Best Practices Summary

Essential Testing Best Practices:

  1. Write tests first: TDD catches bugs before they exist
  2. Test at multiple levels: Unit tests for logic, integration tests for behavior, E2E for realism
  3. Mock external dependencies: Databases, APIs, other plugins
  4. Test edge cases: Empty lists, null values, concurrent access
  5. Use CI/CD: Automate testing on every commit
  6. Test performance: Don't just test correctness, test speed
  7. Test with realistic data: Don't just test with "Player1"
  8. Document test scenarios: Explain what you're testing and why
  9. Keep tests fast: Slow tests discourage running them
  10. Test multiplayer scenarios with bots: MockBukkit simulates, bots replicate

Conclusion

Testing Minecraft plugins doesn't have to be painful.
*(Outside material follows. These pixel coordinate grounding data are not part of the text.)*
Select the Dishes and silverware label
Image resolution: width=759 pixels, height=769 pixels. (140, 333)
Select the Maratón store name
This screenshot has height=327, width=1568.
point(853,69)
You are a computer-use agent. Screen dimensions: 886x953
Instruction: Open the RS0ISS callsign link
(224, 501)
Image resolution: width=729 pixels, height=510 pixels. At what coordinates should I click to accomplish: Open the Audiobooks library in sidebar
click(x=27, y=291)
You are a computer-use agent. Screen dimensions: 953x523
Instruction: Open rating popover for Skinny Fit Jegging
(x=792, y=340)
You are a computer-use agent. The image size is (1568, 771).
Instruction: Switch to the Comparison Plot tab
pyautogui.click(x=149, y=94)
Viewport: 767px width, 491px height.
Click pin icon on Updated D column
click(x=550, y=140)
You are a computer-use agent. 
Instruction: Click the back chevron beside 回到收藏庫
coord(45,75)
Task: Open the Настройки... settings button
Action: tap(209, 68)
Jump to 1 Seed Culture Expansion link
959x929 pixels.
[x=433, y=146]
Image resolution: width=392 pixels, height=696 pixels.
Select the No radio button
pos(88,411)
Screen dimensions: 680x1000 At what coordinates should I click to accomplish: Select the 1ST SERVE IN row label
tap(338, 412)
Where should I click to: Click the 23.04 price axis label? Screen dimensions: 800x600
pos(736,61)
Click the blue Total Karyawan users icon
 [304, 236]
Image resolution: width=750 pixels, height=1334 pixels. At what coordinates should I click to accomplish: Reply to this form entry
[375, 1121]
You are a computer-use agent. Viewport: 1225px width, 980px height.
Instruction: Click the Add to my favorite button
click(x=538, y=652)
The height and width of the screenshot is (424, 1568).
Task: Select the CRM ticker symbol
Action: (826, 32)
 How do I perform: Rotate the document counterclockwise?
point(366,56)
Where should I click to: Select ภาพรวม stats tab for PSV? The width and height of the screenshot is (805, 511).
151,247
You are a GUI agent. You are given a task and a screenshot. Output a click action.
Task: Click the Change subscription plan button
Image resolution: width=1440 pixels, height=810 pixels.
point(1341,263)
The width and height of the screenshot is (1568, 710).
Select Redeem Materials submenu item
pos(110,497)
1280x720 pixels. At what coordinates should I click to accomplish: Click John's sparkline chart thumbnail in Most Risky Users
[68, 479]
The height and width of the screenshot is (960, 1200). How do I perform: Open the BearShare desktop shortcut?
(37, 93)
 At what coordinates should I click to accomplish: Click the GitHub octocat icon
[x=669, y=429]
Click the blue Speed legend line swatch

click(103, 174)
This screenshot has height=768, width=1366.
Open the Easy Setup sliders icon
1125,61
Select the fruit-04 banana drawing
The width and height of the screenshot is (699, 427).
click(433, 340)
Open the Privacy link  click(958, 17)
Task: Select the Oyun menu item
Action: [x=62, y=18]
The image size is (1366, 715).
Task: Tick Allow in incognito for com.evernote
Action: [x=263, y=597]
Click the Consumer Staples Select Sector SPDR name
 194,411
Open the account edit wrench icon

With MockBukkit for unit/integration tests and bot tools for E2E testing, you can catch bugs before they reach production.

The key is choosing the right tool for each test level:

  • MockBukkit: Fast unit and integration tests for logic validation
  • WatchWolf: Real server/client integration tests for complex scenarios
  • SoulFire: Multi-player stress testing and realistic behavior simulation

By implementing comprehensive testing, you'll ship more stable plugins, spend less time debugging production issues, and build confidence in your code quality.

Remember: Time spent writing tests is time saved debugging at 3 AM because someone found a crash bug.